- _Text under study_
By Exective Director Eddy Rempel
Eddy Rempel started in the position of Executive Director for MCS in August, 2021. We invited Eddy to share some greetings.
As the newly appointed executive director of Mennonite Community Services, it is a great privilege to join in the work of inviting newcomers into our community. Building on the work of visionaries over almost half a century, Abe Harms built MCS into an organization to advance the programs that help the newest, and often most vulnerable, in our community. Today MCS is equipped to continue the work of providing specialized services, advocating for Plautdietsch-speaking newcomers, and helping other organizations serve newcomers that have arrived in our area.
We are grateful that in these days of COVID restrictions, when our seasonal fundraising events had to be cancelled for 2 seasons, many of you stepped up with gifts of cash, product for the Thrift store, or the purchase of radio ads. Volunteers continue to donate their labour so Thrift Store sales can fund our other programs. I am very proud of our staff who found innovative ways to serve our clients, while overcoming linguistic and technological barriers. And I am glad that federal and provincial funding continued to flow, when our delivery methods had to be modified.

- _Try it_
Answer these questions about the greeting:
(a) In what month and year did Eddy Rempel start as Executive Director?
(b) Who built MCS into an organization to advance programs for newcomers?
(c) For how many seasons did COVID restrictions cancel the seasonal fundraising events?
The entries below have no connection to the greeting.

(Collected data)
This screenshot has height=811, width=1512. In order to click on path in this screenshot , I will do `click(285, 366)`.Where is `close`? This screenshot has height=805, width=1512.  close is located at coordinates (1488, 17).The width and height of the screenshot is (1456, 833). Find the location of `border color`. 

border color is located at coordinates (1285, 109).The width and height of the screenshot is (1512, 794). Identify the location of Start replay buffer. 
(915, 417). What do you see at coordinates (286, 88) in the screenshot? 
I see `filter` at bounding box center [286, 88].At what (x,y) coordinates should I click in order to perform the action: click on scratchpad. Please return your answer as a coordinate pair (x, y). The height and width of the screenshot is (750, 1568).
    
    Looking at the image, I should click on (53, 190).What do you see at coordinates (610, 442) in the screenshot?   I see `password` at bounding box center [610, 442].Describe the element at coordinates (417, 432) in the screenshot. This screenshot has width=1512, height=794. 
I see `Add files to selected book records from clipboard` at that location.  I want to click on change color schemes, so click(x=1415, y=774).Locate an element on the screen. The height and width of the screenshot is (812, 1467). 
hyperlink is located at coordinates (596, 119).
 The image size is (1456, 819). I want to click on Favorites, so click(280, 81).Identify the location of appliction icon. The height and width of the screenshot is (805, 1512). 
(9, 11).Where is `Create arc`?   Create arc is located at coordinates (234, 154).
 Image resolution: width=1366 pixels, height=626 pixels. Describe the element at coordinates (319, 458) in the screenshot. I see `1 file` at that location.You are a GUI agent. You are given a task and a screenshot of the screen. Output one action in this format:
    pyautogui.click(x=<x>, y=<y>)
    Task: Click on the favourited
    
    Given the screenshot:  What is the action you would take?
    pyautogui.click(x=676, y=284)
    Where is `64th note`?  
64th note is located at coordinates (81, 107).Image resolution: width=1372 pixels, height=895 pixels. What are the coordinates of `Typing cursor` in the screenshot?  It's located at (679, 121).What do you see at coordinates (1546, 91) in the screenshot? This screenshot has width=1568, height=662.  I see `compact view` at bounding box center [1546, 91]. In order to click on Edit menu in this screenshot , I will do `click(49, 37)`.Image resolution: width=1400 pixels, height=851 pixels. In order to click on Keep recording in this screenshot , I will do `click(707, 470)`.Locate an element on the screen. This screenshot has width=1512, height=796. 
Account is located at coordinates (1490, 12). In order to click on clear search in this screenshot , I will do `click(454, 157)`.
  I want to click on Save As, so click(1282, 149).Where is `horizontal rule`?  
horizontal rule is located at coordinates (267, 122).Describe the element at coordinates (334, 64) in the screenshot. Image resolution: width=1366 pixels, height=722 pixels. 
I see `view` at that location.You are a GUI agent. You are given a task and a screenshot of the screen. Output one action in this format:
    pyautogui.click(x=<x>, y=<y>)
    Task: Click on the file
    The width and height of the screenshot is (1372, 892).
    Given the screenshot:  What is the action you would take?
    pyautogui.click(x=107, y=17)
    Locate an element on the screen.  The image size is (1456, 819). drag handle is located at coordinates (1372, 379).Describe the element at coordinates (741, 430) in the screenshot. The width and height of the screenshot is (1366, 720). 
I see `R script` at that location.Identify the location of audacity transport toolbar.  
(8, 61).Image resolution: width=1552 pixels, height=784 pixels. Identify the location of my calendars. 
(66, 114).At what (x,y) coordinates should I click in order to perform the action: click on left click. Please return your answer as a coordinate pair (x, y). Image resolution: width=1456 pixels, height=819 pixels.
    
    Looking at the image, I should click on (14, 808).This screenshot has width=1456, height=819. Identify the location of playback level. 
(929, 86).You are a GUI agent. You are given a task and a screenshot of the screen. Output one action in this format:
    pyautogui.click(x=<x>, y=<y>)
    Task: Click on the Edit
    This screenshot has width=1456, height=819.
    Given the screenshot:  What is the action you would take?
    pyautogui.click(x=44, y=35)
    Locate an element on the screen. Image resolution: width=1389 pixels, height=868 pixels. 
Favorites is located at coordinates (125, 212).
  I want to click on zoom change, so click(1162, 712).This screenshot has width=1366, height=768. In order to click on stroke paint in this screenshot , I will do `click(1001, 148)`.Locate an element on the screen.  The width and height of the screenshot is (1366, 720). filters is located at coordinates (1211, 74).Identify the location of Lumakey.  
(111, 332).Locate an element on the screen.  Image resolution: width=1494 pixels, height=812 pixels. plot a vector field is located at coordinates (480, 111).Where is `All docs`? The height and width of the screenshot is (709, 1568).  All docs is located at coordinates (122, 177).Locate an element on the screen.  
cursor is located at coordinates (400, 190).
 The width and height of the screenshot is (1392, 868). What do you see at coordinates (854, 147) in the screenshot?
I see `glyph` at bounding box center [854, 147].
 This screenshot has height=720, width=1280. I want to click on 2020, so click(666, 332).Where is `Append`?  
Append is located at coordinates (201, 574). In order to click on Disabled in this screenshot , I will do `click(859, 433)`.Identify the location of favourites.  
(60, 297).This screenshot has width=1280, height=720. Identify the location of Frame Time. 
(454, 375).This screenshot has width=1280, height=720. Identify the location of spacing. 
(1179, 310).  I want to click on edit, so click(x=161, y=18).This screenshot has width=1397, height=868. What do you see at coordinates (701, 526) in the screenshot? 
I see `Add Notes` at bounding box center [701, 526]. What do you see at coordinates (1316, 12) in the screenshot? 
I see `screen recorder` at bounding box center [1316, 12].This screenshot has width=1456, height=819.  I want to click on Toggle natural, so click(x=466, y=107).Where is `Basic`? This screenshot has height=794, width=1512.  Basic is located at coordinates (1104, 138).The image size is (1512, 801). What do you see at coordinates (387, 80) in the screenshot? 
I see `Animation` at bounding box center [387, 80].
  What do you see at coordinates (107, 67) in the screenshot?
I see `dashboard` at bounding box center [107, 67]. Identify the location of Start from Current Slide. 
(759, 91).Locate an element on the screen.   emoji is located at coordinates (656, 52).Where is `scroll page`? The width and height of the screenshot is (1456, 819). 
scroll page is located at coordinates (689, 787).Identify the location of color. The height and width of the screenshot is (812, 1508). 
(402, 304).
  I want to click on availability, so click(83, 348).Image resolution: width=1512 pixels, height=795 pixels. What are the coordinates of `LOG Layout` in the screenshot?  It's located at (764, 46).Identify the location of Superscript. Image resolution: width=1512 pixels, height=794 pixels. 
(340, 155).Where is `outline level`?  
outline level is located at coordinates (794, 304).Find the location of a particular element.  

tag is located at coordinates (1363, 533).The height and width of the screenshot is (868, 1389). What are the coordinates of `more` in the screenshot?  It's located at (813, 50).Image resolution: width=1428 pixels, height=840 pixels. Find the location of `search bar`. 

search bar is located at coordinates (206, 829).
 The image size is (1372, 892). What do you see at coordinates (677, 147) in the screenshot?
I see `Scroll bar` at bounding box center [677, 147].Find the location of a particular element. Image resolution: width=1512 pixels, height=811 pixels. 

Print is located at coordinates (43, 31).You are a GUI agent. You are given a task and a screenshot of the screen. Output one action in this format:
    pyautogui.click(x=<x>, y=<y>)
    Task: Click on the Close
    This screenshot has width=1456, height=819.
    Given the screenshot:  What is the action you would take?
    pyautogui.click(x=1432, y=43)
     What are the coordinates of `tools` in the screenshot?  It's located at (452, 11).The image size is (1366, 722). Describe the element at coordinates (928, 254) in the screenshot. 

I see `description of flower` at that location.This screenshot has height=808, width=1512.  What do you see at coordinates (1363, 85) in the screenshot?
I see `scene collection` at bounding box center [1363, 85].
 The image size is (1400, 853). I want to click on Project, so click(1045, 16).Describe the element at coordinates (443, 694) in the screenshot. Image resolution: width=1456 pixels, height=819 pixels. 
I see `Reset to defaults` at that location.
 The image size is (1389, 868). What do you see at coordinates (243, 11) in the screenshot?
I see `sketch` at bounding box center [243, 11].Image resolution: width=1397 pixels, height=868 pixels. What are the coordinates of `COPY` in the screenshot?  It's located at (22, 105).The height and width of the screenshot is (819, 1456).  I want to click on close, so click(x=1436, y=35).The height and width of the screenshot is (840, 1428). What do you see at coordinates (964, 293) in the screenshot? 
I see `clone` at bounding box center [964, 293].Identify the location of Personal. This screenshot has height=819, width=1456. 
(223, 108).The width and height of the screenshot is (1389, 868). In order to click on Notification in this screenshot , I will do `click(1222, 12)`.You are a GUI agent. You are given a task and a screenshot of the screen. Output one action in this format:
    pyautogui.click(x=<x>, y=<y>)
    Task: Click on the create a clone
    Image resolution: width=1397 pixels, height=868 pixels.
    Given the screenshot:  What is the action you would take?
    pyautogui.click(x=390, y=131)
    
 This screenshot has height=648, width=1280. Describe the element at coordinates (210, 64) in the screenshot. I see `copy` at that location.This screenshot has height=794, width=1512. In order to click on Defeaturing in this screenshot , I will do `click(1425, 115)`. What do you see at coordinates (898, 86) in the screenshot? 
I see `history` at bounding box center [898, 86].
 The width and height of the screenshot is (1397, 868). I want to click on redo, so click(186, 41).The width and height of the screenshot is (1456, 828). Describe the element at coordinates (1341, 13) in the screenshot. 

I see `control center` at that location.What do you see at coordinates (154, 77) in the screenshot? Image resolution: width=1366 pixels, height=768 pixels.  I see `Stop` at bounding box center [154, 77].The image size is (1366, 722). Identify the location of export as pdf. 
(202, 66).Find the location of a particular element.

- _Expected answer_
(a) August 2021
(b) Abe Harms
(c) Two seasons